>>>>>>>Nancy dan Bagteria yang Mewabah ke Dunia
Nancy Go tidak pernah membayangkan tas Bagteria rancangannya ditenteng para selebriti dunia, seperti Emma Thompson, Anggun, dan Putri Zara Phillips. Saking naksir berat, Paris Hilton rela membeli tas displai di New York Fashion Week.
Hanya sedikit produk hasil kreasi anak bangsa yang berhasil menembus pasar dunia. Salah satunya adalah tas berlabel Bagteria buatan Nancy Go. Di bawah bendera PT Metamorfosa Abadi, produk itu menembus pasar kelas atas di tingkat dunia.
Tas Bagteria hasil desain Nancy memang berbeda dan berkelas. Harga tas eksklusif dari bahan-bahan terpilih ini antara Rp 1 juta sampai puluhan juta rupiah. Kualitas produk tas tersebut lebih dikenal para selebriti dan sosialita dunia ketimbang di dalam negeri.
Kisah hidup Nancy tak ada yang istimewa. Wanita kelahiran 6 Januari 1963 ini lahir dan tinggal di Brasil sampai umur enam tahun, sebelum pindah ke Jakarta. Sejak SMP, ia hobi merajut, menyulam, dan menjahit. “Teman-teman mengatai saya seperti nenek-nenek,” ujarnya.
Selepas SMA, Nancy tidak langsung melanjutkan kuliah. Ia menghabiskan delapan tahun merawat sang ayah yang sakit stroke. Baru pada 1985, kecintaannya pada dunia desain, sulam, dan jahit tersalurkan setelah masuk Susan Budiardjo Fashion College jurusan desain fashion.
Naluri bisnisnya tumbuh ketika duduk di bangku kuliah. Saat pergi ke luar negeri, ia memborong jins, lantas dijual di berbagai bazaar dengan keuntungan berlipat. Tahun 1992, ia bekerja di perusahaan Inggris, Dotwell, sebagai merchandiser. Tahun 1998, ia menikah dan berhenti bekerja agar lebih punya banyak waktu buat keluarga.
Pada tahun 2000, berawal dari hobi merajut dan menyulam, Nancy iseng membuat tas yang dia labeli merek Bagteria. “Saya pilih nama itu karena lucu. Harapannya agar mewabah seperti bakteri,” kenangnya. Bermodalkan Rp 100 juta, bersama suaminya, Bert Ng, ia mendirikan PT Metamofosa Abadi, dan mempekerjakan lima karyawan.
Uniknya, tas itu tidak dipasarkan di dalam negeri. Nancy sadar, orang Indonesia masih memandang sebelah mata produk sendiri, apalagi yang berharga mahal. “Orang Indonesia memilih tas impor,” ujarnya.

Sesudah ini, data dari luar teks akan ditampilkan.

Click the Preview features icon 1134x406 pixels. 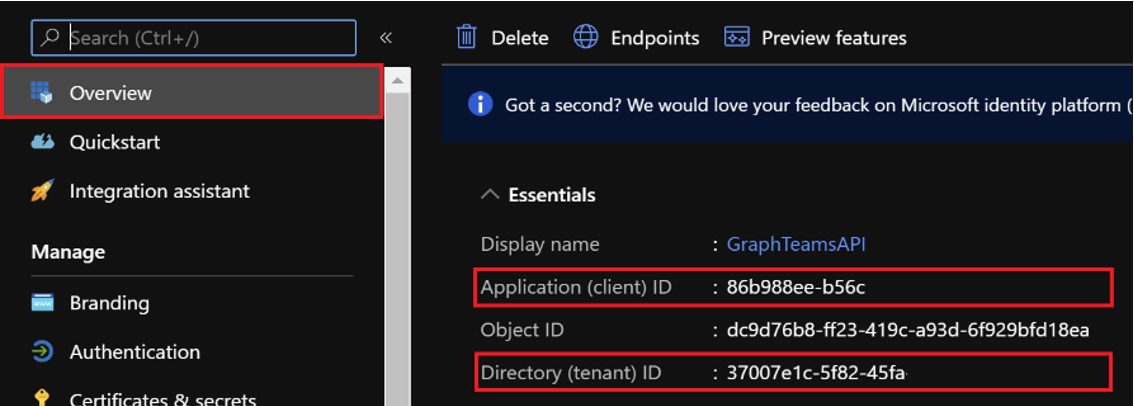click(x=737, y=37)
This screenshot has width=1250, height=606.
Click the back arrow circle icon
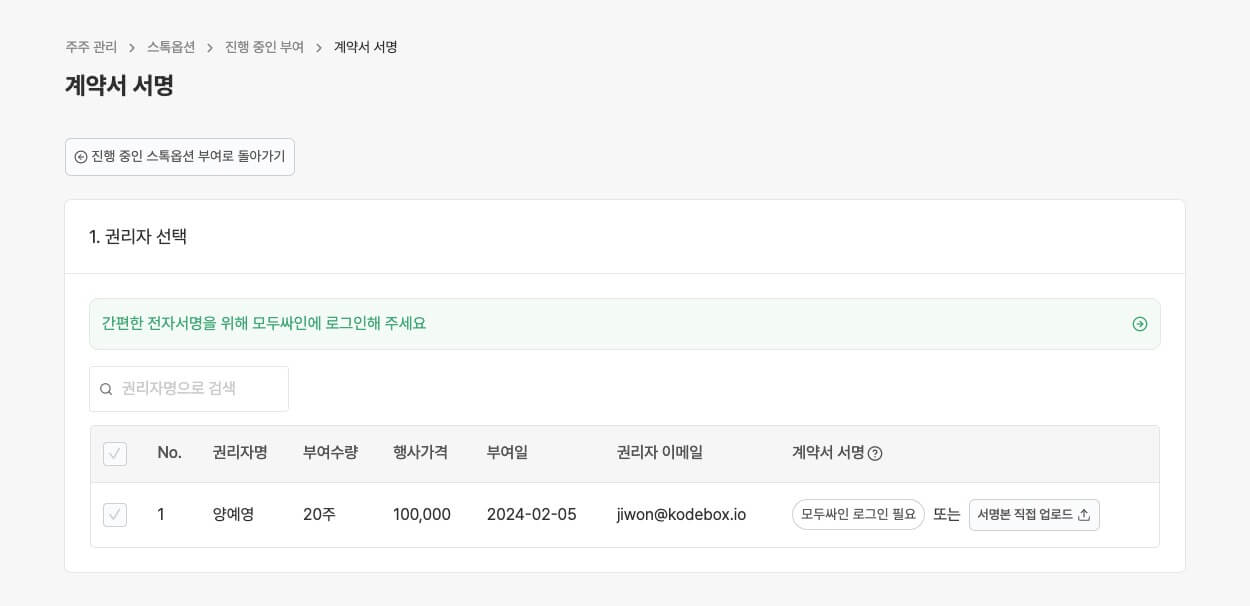[x=81, y=157]
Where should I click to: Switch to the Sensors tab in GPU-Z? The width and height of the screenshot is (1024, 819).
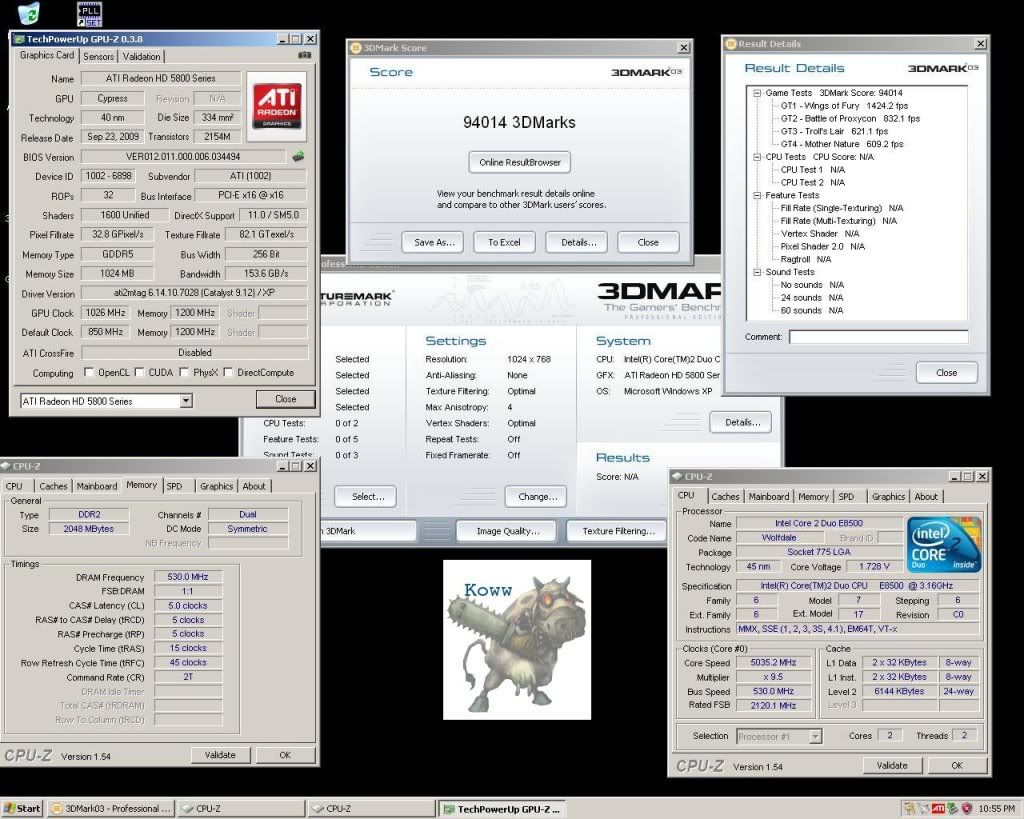coord(98,56)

Harga tas Bagteria mahal lantaran bahan dasarnya bukan sembarangan. Selain teknik sulam, renda, dan payet yang dijahit tangan, pernak-perniknya unik dan eksklusif. Sebut saja, kristal swarovski, sterling silver, gold platted, kulit ikan dari Islandia, kulit burung unta (ostrich), bahkan gading gajah purba (mammoth) yang sudah punah. “Saya dapat gading mammoth langsung dari Siberia, sebagai pengganti gading gajah,” ujar dia.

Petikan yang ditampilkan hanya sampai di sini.